What Murdoch “effectively did in his interview with Sky News was to send a signal to other newspaper companies: We’ll opt out if you’ll opt out,” says the post, going on »»»
There are signs that the signal is working. Bloomberg reports today that the publishers of the Denver Post and the Dallas Morning News are now considering blocking Google in one way or another. More ominously (if you’re Google), Microsoft has apparently responded to the signal by offering to pay News Corp to make Bing the exclusive search engine for its content. Microsoft doesn’t have a lot of weapons to use against Google in the search business, but getting prominent news organizations to block Google would be a very powerful weapon. (Steve Ballmer would be more than happy to reduce the basic profitability of the search business, as that would inflict far more damage on Google than on Microsoft.)

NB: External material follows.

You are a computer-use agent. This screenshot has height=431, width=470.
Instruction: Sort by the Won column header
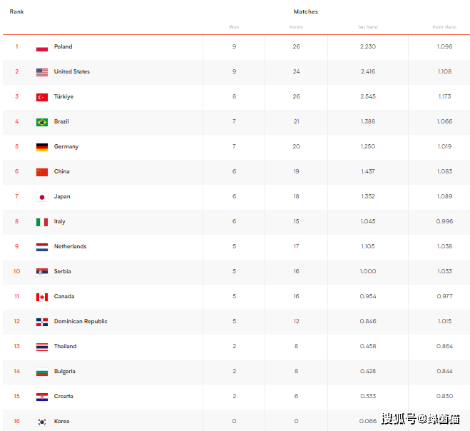click(234, 27)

Faced with a large-scale loss of professional news stories from its search engine, Google would likely have little choice but to begin paying sites to index their content. That would be a nightmare scenario for Google – and a dream come true for newspapers and other big content producers.
“The idea that newspapers might come together to pursue a radical and risky strategy seems far-fetched,” says Car, adding:
“Then again, maybe the time has finally come for newspapers to take a deep collective breath and apply the leverage they still hold. They don’t have a whole lot left to lose.”